Tom Henze, McKee’s lawyer, pointed to dozens of cases of voter fraud prosecuted in Arizona over the previous decade, many for comparable violations of voting someone else’s poll, and mentioned nobody received jail time in those cases. He mentioned agreeing with Lawson that McKee ought to do 30 days jail time would elevate constitutional problems with equity.
“Merely acknowledged, over an extended time frame, in voluminous circumstances, 67 instances, no one on this state for related cases, in comparable context ... no one obtained jail time,” Henze said. “The court docket didn’t impose jail time at all.”
But Lawson mentioned jail time was essential as a result of the type of case has modified. Whereas in years past, most instances concerned folks voting in two states because they either lived in or had property in each states, within the 2020 election folks had bought into Trump’s claims of widespread voter fraud.
“What we’re listening to is voter fraud is on the market,” Lawson told the choose. “And essentially what we’re seeing right here is somebody who says ‘Well, I’m going to commit voter fraud because it’s a giant drawback and I’m just going to slip in underneath the radar. And I’m going to do it as a result of everybody else is doing it and I can get away with it.’
“I don’t subscribe to that at all,” he mentioned. “And I feel the angle you hear in the interview is the perspective that differentiates this case from the opposite cases.”

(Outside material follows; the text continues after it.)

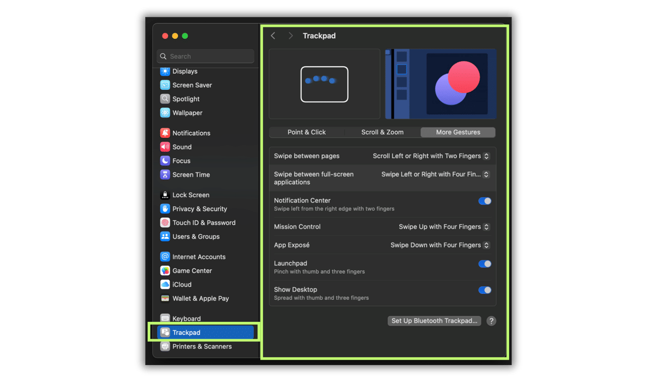
Task: Open Displays settings in the sidebar
Action: (x=186, y=71)
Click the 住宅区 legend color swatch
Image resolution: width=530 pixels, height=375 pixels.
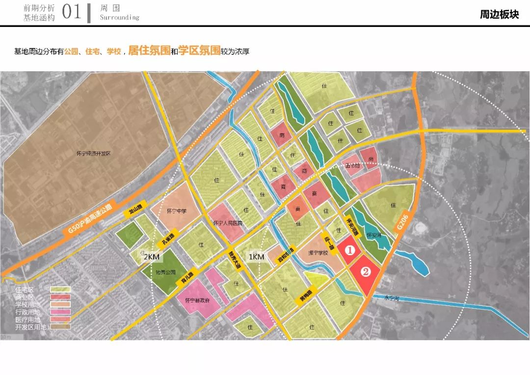pyautogui.click(x=60, y=289)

LaBianca mentioned that whereas she agreed with Lawson, ordering jail time would give McKee what she informed the investigator what she needed: going after individuals who dedicated voter fraud.
“And if there were proof that this crime was on the rise, and that heightened deterrence could also be referred to as for, the courtroom may order jail time,” LaBianca said. “However the document here does not show that this crime is on the rise.
“And abhorrent as it may be for someone like the defendant to attack the legitimacy of our free elections without any proof, except your individual fraud, such statements are usually not illegal so far as I know,” the judge continued.